[Stored records]
***
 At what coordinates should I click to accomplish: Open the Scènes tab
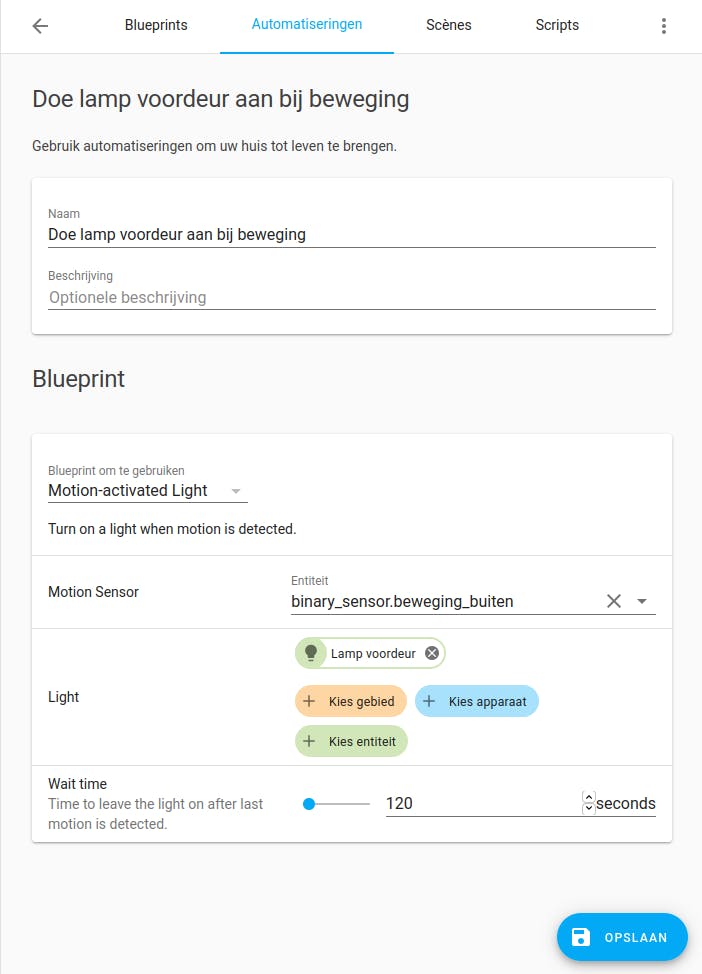coord(449,26)
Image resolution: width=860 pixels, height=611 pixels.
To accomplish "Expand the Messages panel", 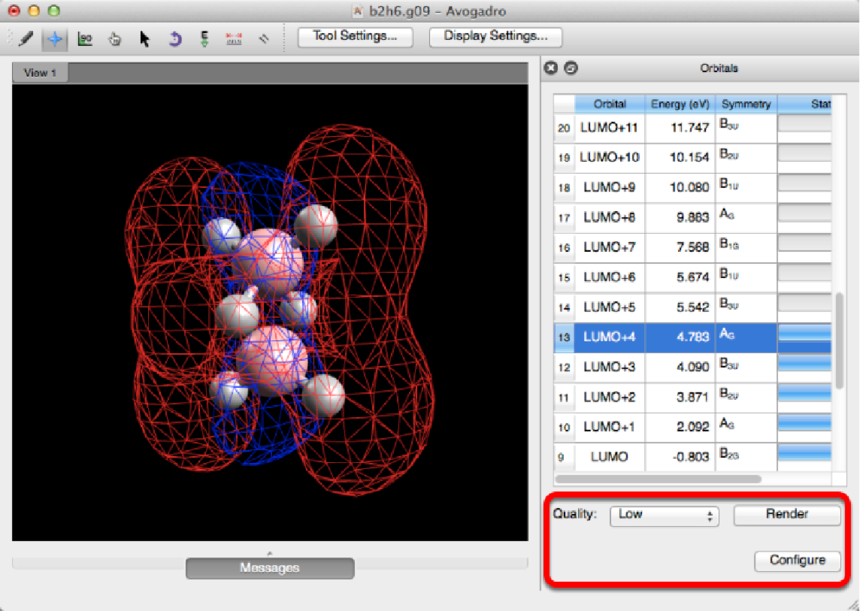I will pyautogui.click(x=269, y=567).
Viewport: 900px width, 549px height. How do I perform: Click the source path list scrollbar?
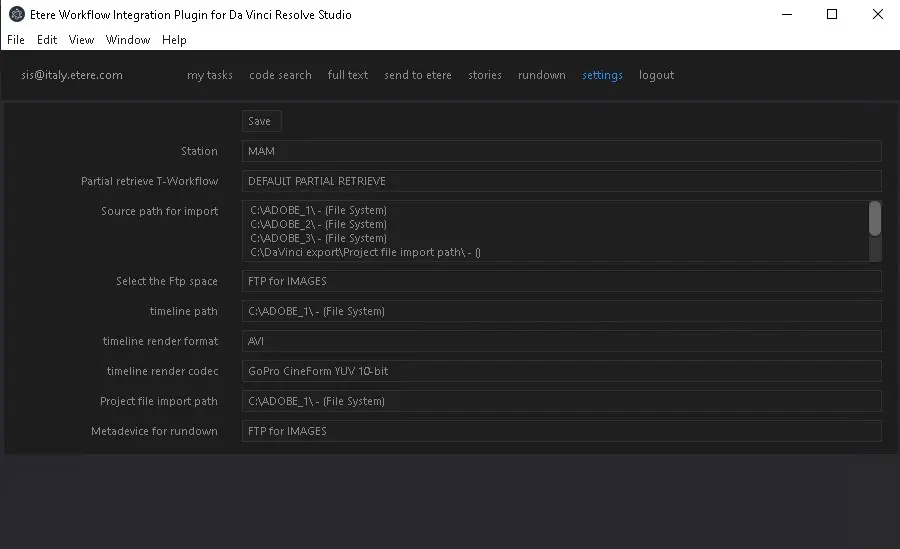874,219
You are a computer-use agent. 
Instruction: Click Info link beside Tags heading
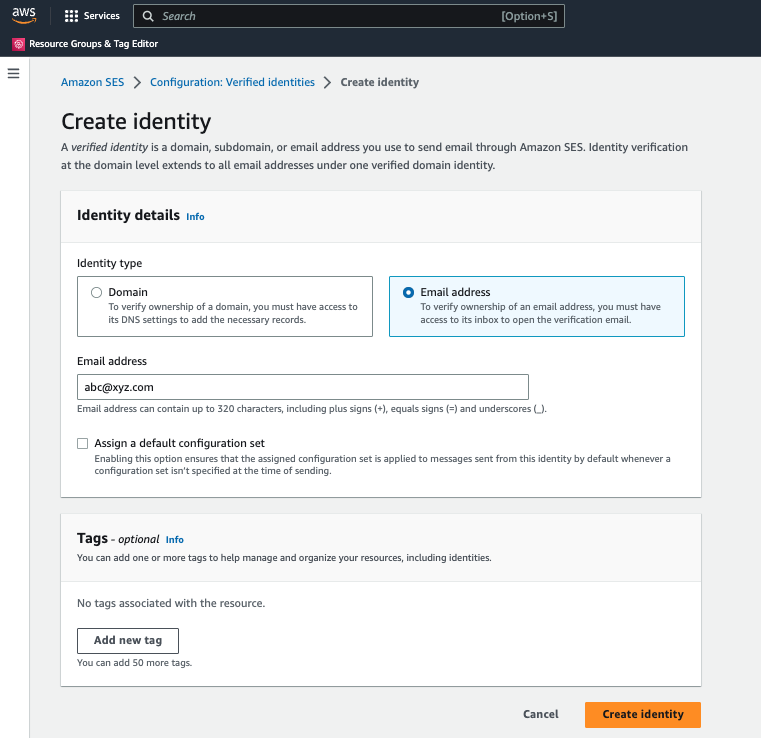point(174,539)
***
= TASK GOAL =
Your output must consist only of the lines from the line with "You are a computer-use agent." through the final line of the data, both included, reproduced exactly and free of pictures.

= TASK OUTPUT =
You are a computer-use agent. 
Instruction: Click Info link beside Tags heading
point(174,539)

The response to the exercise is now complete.